Fenwick and Tse note,
The bottom line is that we are excited by Mogo’s growth prospects, with the funds from the IPO alongside a pending increase in debt funding set to fuel the firm’s business plan.
Mogo’s plans include launching new products, growing existing product lines and targeting a wider audience, to result in a more vigorous pace for revenue growth.
They aren’t the only analysts with hope for Mogo. Canaccord analyst Scott Chan said,
As Internet technology advances, borrowers will likely demand a faster and more cost-effective lending process, which is increasingly moving toward online and mobile-based platforms.
Mogo has been in operation for 10 years, and processes 30,000 loans a month, including personal loans of up to $35,000, notes the Globe and Mail.
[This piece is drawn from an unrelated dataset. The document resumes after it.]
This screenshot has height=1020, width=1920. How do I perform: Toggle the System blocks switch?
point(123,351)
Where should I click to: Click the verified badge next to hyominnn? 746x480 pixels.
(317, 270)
The company also offers shorter-term loans similar to payday loans, but at 50 percent the rate of the majority of payday lenders, and is tapping debt financing that could total up to $100-million.
Mogo CEO Dave Feller said,
After having invested over $80-million in building out the business, we felt that we were at the right stage in terms of platform, product, revenue and growth to become a public company….Also, the added benefits of increased exposure and awareness of our brand as we look to build a trusted financial brand in Canada.
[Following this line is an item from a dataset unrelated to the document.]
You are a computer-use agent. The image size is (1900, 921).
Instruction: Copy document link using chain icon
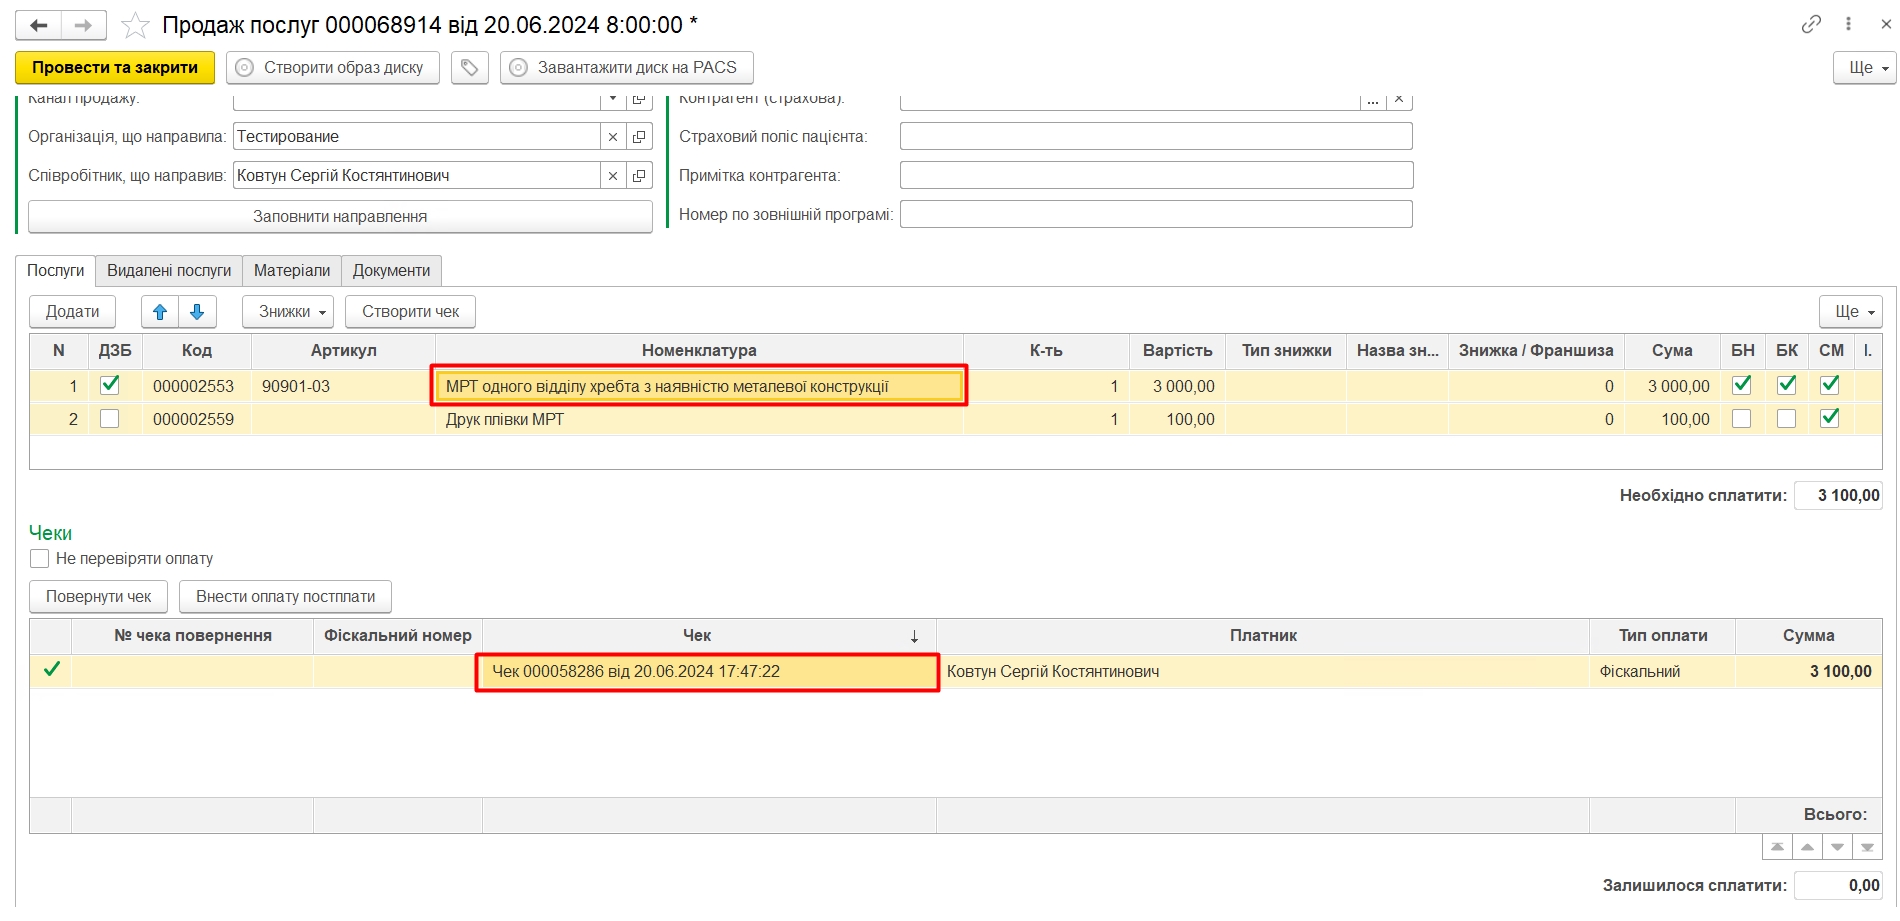pos(1811,24)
Here’s why those following Mogo have hope for its future, according to the Globe and Mail:
The firm’s revenue has already been on a steep upward trajectory. First-quarter revenue of $9.1-million was up 161 per cent from a year earlier. Mogo now expects to grow revenue by 100 per cent in each of the next two years from its existing product offerings of long- and short-term loan products.
In the U.S., On Deck Capital Inc. and Lending Club Corp. launched IPOs last fall. Their stocks are down 60 percent and 46 percent year to date, respectively. Also of note is the potential for tighter regulations in both the U.S. and Canada. In America, the Treasury Department is actively seeking public comments about the field, while in Canada regulators have suggested that P2P lending providers may be subject to regulation, and could even be required to register as investment dealers, notes the Globe and Mail.
Millennial consumers may have some of the greatest sway in what goes down in fintech. Chan noted,
According to the millennial disruption index (a three-year financial services study conducted by Viacom Media Networks), banks are most likely to be disrupted by millennial consumer preference. …Mogo has built a financial services platform with the target of evolving into a next generation bank.